My guess is that, both times (before and after installing the hotfix), you’ve created a shortcut outside Favorites Bar, moved it into Favorites Bar, invoked it and observed no prompt. While when testing internet shortcuts you created them within the Favorites folder hierarchy.
This behaviour is no different before and after hotfix KB3185319. Nothing has changed for shortcuts, only internet shortcuts.
I also have an explanation for this. And you might realise this isn’t so surprising.
The security prompt is strictly related to Windows Explorer and has nothing to do with Internet Explorer or any other browser. When a user invokes a low integrity item from Windows Explorer, Explorer knows, and may decide to intervene in the operation; issue any prompt it likes. The security prompt is precisely part of Windows Explorer.
Applications never receive any warning when it comes to accessing low integrity items (unless they are some how running lower than the Low integrity level, in which case they are denied access from them) because they will either be running at a higher integrity, in which case access is granted, or it will also be running at a low integrity, in which case access is still granted.

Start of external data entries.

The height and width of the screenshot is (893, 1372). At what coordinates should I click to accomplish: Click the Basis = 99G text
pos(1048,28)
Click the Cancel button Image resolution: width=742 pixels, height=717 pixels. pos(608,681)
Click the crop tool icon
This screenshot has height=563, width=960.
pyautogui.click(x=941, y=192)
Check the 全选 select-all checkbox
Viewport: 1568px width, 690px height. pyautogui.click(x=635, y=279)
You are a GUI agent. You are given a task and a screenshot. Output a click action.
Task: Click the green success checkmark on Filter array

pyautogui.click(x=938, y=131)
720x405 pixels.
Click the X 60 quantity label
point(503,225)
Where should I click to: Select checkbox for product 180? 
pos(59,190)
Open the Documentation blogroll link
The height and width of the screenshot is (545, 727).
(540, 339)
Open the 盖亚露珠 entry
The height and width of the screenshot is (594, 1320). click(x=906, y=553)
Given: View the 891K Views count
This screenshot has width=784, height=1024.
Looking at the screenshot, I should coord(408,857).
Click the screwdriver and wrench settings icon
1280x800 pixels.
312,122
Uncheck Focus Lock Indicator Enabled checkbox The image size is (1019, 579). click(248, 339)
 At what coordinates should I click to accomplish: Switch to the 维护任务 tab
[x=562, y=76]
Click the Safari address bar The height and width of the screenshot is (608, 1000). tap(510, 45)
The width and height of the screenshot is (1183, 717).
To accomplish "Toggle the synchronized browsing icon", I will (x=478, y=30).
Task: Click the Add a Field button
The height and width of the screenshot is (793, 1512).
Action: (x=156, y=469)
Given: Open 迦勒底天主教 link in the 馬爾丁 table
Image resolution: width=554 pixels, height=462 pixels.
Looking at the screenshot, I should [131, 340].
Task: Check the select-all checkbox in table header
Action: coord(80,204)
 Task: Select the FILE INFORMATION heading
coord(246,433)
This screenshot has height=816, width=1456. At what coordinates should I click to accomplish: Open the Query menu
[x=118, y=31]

When you invoke a shortcut from Windows Explorer, it is able to be confident that you are trying to open the shortcut (seeming assuming it is exposing the user to a security risk).
When you drag-drop a shortcut into an application’s window, the application receives a string of the path to the dropped it. In the case of browsers they will read in the shortcut file directly and carry out suitable actions from there.
Explorer cannot know for sure if the shortcut is being opened, and thus I conclude there’s no chance for a security prompt to occur then.
Yes, I’m learning quite a bit from this discussion as well, UNI. Much more so than that… previous talk we’ve had.